Damien Chazelle pudo haber tratado de repetir la fórmula que lo llevara al éxito con “La La Land” o “Whiplash”, como hacen tantos directores (véase en estos días el caso más bien penoso de James Cameron y su “Avatar 2”). En lugar de eso, demostró su fuste artístico sacándole 80 millones de dólares a la Paramount para su pastiche “Babylon”, del que se puede decir muchas cosas —de hecho, es una de esas películas que unos aman y otros odian—, pero no que no haya sido un gran riesgo creativo. Chazelle mete en este caleidoscopio —llamarlo “bolsa” o incluso “cuadro” sería perder su principal cualidad kinésica— más o menos que todo: desde ratas hasta elefantes, pasando por serpientes, conejos, caballos; orgías estilizadas y “fenómenos” deformes en mazmorras; topless (incluyendo un pezón de Margot Robbie), coitos, defecaciones, meadas y vómitos; alcohol, cocaína, anfetaminas, calmantes y por supuesto alcohol y tabaco a raudales; la pobreza más repulsiva y la riqueza más desagradable; maldad, traición, asesinato, infidelidad, indiferencia por la suerte de los más débiles, crueldad, vicio; en fin, todo lo que usted imagina cuando oye el cuento bíblico de la depravación de Babilonia. Aplicado, eso sí, al Hollywood de los años 20, en la cúspide del cine silente, cuando Chaplín hacía una película por semana y mantenía 12 relaciones sexuales al día.
¿Fue tan babilónico el verdadero Hollywood de la primera posguerra? Eso dice el mito y ya sabemos que Hollywood gusta de cultivar su mito.
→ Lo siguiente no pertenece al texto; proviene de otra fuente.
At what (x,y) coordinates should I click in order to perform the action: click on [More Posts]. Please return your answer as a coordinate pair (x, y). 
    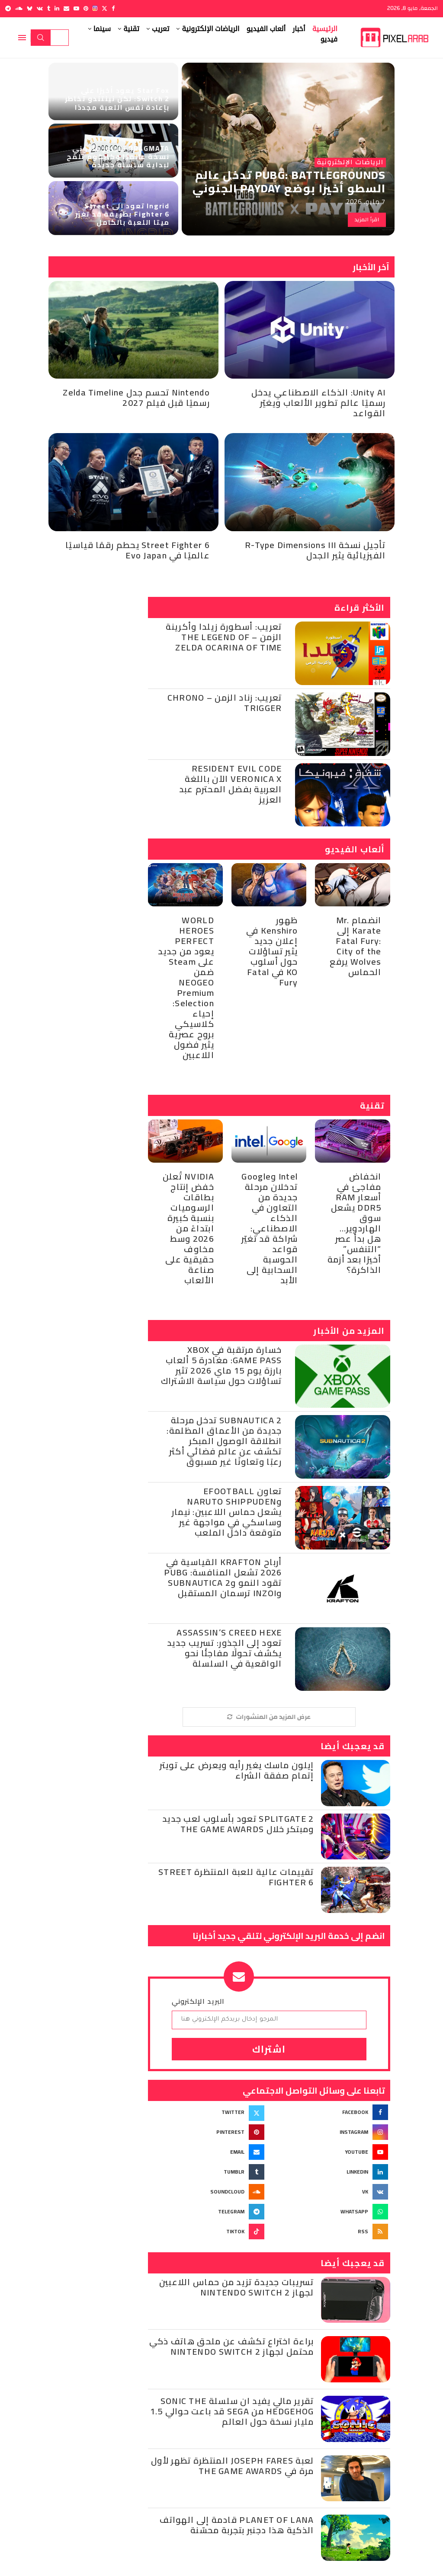
    Looking at the image, I should click on (269, 1717).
De hecho, Chazelle es uno de los oficiantes de este culto (véase la ya citada “La La Land”, homenaje a los musicales).
Solo que si “La La Land” era una misa de acción de gracias, “Babylon” es una misa negra: a ratos reivindicación del mundo de las películas y sus habitantes, a ratos su escarnio. Un crítico estadounidense usó una mejor metáfora para decir esto mismo: “Babylon” es el “gemelo demoníaco” de “La La Land”, ese que vive en el sótano y no se deja salir. Para la mitad de los críticos, en efecto, no debió salir nunca del desván. Para la otra mitad, en cambio…
Pero bueno, no nos hagamos una falsa idea de las cosas. No es que se trate de perversión en serio. Los géneros aquí implicados son el burlesque, el melodrama y el musical.
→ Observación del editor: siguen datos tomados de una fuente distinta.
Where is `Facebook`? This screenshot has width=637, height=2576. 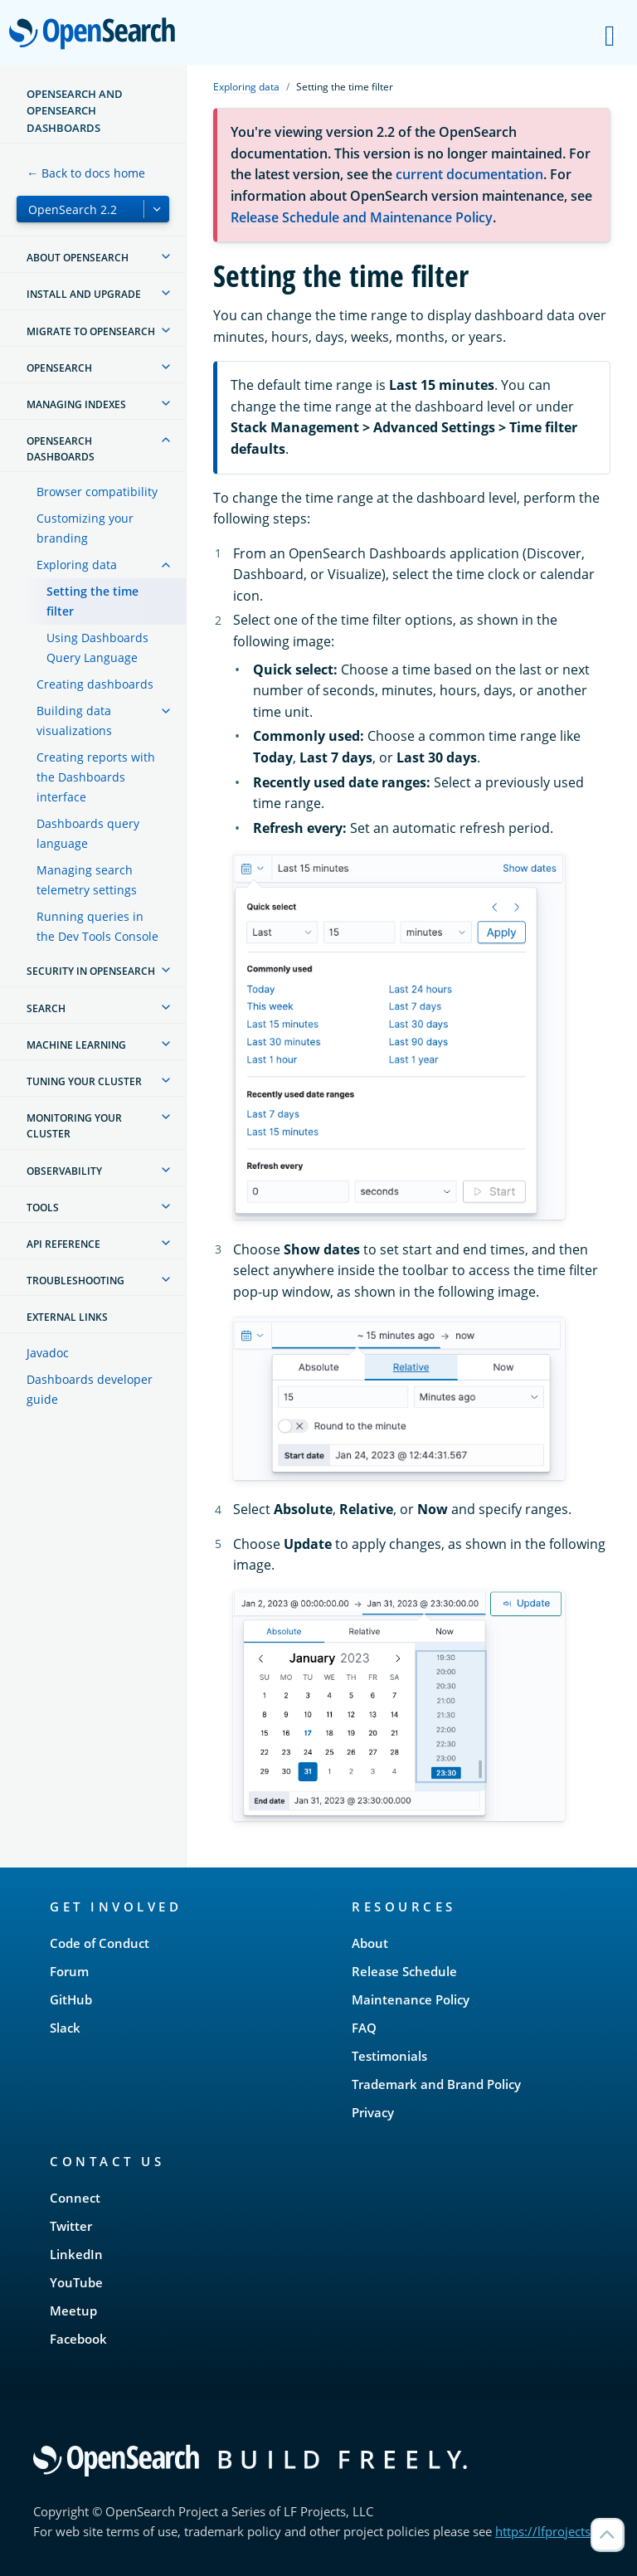
Facebook is located at coordinates (78, 2338).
Todo lo que Chazelle pone en su película sería difícil de tolerar de otro modo y si no fuera porque se presenta como parte de una gran danza; que fluye como una coreografía frenética y alucinante, con Robbie bailando sin armonía pero con gran fuerza y atractivo en medio. Robbie es clave, especialmente durante la primera hora de esta película que —me olvidaba decirlo— dura tres. (Yo hubiera querido que durara más, pero no faltan los espectadores que abandonan a la mitad).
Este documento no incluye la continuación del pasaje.